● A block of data
◇ ◇ ◇ ◇ ◇

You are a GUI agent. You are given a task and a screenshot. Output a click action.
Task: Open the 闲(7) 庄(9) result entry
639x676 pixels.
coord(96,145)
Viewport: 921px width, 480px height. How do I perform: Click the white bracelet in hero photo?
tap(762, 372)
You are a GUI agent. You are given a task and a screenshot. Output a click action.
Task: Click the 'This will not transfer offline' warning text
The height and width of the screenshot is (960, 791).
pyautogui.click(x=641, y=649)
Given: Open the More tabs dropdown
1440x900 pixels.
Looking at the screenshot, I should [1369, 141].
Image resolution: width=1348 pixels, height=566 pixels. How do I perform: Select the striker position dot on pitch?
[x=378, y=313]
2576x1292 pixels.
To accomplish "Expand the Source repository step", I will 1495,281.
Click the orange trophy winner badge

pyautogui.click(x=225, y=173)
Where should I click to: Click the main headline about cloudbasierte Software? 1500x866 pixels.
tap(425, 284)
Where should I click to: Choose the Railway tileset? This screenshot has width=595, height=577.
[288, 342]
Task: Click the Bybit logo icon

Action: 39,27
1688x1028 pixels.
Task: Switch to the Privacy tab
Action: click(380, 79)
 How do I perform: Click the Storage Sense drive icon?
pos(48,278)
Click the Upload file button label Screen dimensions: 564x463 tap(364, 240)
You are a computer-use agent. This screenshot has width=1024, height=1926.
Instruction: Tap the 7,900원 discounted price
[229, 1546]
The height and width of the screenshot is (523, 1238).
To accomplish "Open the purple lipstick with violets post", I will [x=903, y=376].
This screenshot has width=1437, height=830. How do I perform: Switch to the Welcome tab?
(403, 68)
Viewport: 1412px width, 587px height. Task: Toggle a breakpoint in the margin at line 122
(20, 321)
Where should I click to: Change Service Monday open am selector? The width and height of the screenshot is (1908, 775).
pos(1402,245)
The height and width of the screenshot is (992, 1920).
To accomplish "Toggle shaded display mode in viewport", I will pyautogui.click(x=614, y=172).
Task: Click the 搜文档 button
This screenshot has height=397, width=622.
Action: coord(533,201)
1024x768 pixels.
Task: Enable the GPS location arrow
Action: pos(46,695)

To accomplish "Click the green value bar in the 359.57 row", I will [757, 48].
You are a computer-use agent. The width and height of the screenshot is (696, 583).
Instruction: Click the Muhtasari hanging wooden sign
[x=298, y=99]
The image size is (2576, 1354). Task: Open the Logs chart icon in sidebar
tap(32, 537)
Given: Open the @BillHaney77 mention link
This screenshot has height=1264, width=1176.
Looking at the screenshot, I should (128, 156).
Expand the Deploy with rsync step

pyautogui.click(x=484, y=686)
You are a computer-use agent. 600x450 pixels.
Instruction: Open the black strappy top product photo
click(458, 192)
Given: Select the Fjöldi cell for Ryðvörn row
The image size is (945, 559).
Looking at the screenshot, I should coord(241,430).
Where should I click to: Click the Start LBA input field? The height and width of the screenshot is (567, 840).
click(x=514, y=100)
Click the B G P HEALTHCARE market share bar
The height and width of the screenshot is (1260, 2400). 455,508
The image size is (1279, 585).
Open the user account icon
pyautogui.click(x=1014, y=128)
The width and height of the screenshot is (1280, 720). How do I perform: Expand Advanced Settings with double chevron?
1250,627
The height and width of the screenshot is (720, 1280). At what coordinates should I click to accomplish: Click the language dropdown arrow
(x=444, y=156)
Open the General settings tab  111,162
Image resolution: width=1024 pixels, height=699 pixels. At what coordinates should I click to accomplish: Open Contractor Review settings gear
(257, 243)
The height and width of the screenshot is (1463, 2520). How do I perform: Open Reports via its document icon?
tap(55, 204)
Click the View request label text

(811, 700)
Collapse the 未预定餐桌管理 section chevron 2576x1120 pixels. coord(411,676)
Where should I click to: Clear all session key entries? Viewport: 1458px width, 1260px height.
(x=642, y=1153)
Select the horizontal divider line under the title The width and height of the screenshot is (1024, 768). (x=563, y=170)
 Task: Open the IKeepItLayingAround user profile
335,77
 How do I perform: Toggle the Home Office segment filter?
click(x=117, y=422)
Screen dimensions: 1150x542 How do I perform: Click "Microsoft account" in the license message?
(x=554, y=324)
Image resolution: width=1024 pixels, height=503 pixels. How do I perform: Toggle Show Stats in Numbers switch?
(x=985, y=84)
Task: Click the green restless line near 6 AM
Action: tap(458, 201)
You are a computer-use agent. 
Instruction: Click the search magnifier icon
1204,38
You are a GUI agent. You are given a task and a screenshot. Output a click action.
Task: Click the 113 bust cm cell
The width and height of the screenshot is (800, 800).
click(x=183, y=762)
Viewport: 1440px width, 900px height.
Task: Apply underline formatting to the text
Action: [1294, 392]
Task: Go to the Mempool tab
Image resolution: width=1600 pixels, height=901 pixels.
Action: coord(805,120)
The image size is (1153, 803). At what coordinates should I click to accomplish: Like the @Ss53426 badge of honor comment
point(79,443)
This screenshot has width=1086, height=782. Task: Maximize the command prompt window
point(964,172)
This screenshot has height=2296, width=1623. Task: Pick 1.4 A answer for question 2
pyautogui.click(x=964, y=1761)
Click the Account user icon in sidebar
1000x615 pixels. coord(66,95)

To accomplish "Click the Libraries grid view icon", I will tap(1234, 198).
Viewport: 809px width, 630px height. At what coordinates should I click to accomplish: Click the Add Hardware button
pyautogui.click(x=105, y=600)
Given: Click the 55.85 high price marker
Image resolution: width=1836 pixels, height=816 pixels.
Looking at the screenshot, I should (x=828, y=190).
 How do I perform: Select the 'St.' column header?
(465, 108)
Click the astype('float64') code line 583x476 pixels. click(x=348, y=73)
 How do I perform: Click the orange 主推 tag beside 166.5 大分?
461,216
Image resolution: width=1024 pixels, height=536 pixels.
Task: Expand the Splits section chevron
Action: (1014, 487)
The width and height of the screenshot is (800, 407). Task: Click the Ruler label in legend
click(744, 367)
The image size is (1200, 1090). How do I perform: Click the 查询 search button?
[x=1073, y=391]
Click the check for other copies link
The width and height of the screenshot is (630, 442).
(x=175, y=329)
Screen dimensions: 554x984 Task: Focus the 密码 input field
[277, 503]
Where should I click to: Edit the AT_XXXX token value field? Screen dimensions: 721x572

◇ ◇ ◇ ◇ ◇

● What this task involves
Rewrite all of the material above so that every "How do I perform" becomes "How can I do this", leaving everything else unchanged.

● Result
You are a GUI agent. You are given a task and a screenshot. Output a click action.
Task: Open the 闲(7) 庄(9) result entry
639x676 pixels.
coord(96,145)
Viewport: 921px width, 480px height. How can I do this: Click the white bracelet in hero photo?
tap(762, 372)
You are a GUI agent. You are given a task and a screenshot. Output a click action.
Task: Click the 'This will not transfer offline' warning text
The height and width of the screenshot is (960, 791).
pyautogui.click(x=641, y=649)
Given: Open the More tabs dropdown
1440x900 pixels.
Looking at the screenshot, I should [1369, 141].
Image resolution: width=1348 pixels, height=566 pixels. How can I do this: Select the striker position dot on pitch?
[x=378, y=313]
2576x1292 pixels.
To accomplish "Expand the Source repository step", I will 1495,281.
Click the orange trophy winner badge

pyautogui.click(x=225, y=173)
Where should I click to: Click the main headline about cloudbasierte Software? 1500x866 pixels.
tap(425, 284)
Where should I click to: Choose the Railway tileset? This screenshot has width=595, height=577.
[288, 342]
Task: Click the Bybit logo icon

Action: 39,27
1688x1028 pixels.
Task: Switch to the Privacy tab
Action: click(380, 79)
 How can I do this: Click the Storage Sense drive icon?
pos(48,278)
Click the Upload file button label Screen dimensions: 564x463 tap(364, 240)
You are a computer-use agent. This screenshot has width=1024, height=1926.
Instruction: Tap the 7,900원 discounted price
[229, 1546]
The height and width of the screenshot is (523, 1238).
To accomplish "Open the purple lipstick with violets post", I will [x=903, y=376].
This screenshot has width=1437, height=830. How can I do this: Switch to the Welcome tab?
(403, 68)
Viewport: 1412px width, 587px height. Task: Toggle a breakpoint in the margin at line 122
(20, 321)
Where should I click to: Change Service Monday open am selector? The width and height of the screenshot is (1908, 775).
pos(1402,245)
The height and width of the screenshot is (992, 1920).
To accomplish "Toggle shaded display mode in viewport", I will pyautogui.click(x=614, y=172).
Task: Click the 搜文档 button
This screenshot has height=397, width=622.
Action: coord(533,201)
1024x768 pixels.
Task: Enable the GPS location arrow
Action: pos(46,695)

To accomplish "Click the green value bar in the 359.57 row", I will [757, 48].
You are a computer-use agent. The width and height of the screenshot is (696, 583).
Instruction: Click the Muhtasari hanging wooden sign
[x=298, y=99]
The image size is (2576, 1354). Task: Open the Logs chart icon in sidebar
tap(32, 537)
Given: Open the @BillHaney77 mention link
This screenshot has height=1264, width=1176.
Looking at the screenshot, I should (128, 156).
Expand the Deploy with rsync step

pyautogui.click(x=484, y=686)
You are a computer-use agent. 600x450 pixels.
Instruction: Open the black strappy top product photo
click(458, 192)
Given: Select the Fjöldi cell for Ryðvörn row
The image size is (945, 559).
Looking at the screenshot, I should coord(241,430).
Where should I click to: Click the Start LBA input field? The height and width of the screenshot is (567, 840).
click(x=514, y=100)
Click the B G P HEALTHCARE market share bar
The height and width of the screenshot is (1260, 2400). 455,508
The image size is (1279, 585).
Open the user account icon
pyautogui.click(x=1014, y=128)
The width and height of the screenshot is (1280, 720). How can I do this: Expand Advanced Settings with double chevron?
1250,627
The height and width of the screenshot is (720, 1280). At what coordinates should I click to accomplish: Click the language dropdown arrow
(x=444, y=156)
Open the General settings tab  111,162
Image resolution: width=1024 pixels, height=699 pixels. At what coordinates should I click to accomplish: Open Contractor Review settings gear
(257, 243)
The height and width of the screenshot is (1463, 2520). How can I do this: Open Reports via its document icon?
tap(55, 204)
Click the View request label text

(811, 700)
Collapse the 未预定餐桌管理 section chevron 2576x1120 pixels. coord(411,676)
Where should I click to: Clear all session key entries? Viewport: 1458px width, 1260px height.
(x=642, y=1153)
Select the horizontal divider line under the title The width and height of the screenshot is (1024, 768). (x=563, y=170)
 Task: Open the IKeepItLayingAround user profile
335,77
 How can I do this: Toggle the Home Office segment filter?
click(x=117, y=422)
Screen dimensions: 1150x542 How can I do this: Click "Microsoft account" in the license message?
(x=554, y=324)
Image resolution: width=1024 pixels, height=503 pixels. How can I do this: Toggle Show Stats in Numbers switch?
(x=985, y=84)
Task: Click the green restless line near 6 AM
Action: tap(458, 201)
You are a computer-use agent. 
Instruction: Click the search magnifier icon
1204,38
You are a GUI agent. You are given a task and a screenshot. Output a click action.
Task: Click the 113 bust cm cell
The width and height of the screenshot is (800, 800).
click(x=183, y=762)
Viewport: 1440px width, 900px height.
Task: Apply underline formatting to the text
Action: [1294, 392]
Task: Go to the Mempool tab
Image resolution: width=1600 pixels, height=901 pixels.
Action: coord(805,120)
The image size is (1153, 803). At what coordinates should I click to accomplish: Like the @Ss53426 badge of honor comment
point(79,443)
This screenshot has width=1086, height=782. Task: Maximize the command prompt window
point(964,172)
This screenshot has height=2296, width=1623. Task: Pick 1.4 A answer for question 2
pyautogui.click(x=964, y=1761)
Click the Account user icon in sidebar
1000x615 pixels. coord(66,95)

To accomplish "Click the Libraries grid view icon", I will tap(1234, 198).
Viewport: 809px width, 630px height. At what coordinates should I click to accomplish: Click the Add Hardware button
pyautogui.click(x=105, y=600)
Given: Click the 55.85 high price marker
Image resolution: width=1836 pixels, height=816 pixels.
Looking at the screenshot, I should (x=828, y=190).
 How can I do this: Select the 'St.' column header?
(465, 108)
Click the astype('float64') code line 583x476 pixels. click(x=348, y=73)
 How can I do this: Click the orange 主推 tag beside 166.5 大分?
461,216
Image resolution: width=1024 pixels, height=536 pixels.
Task: Expand the Splits section chevron
Action: (1014, 487)
The width and height of the screenshot is (800, 407). Task: Click the Ruler label in legend
click(744, 367)
The image size is (1200, 1090). How can I do this: Click the 查询 search button?
[x=1073, y=391]
Click the check for other copies link
The width and height of the screenshot is (630, 442).
(x=175, y=329)
Screen dimensions: 554x984 Task: Focus the 密码 input field
[277, 503]
Where should I click to: Edit the AT_XXXX token value field? Screen dimensions: 721x572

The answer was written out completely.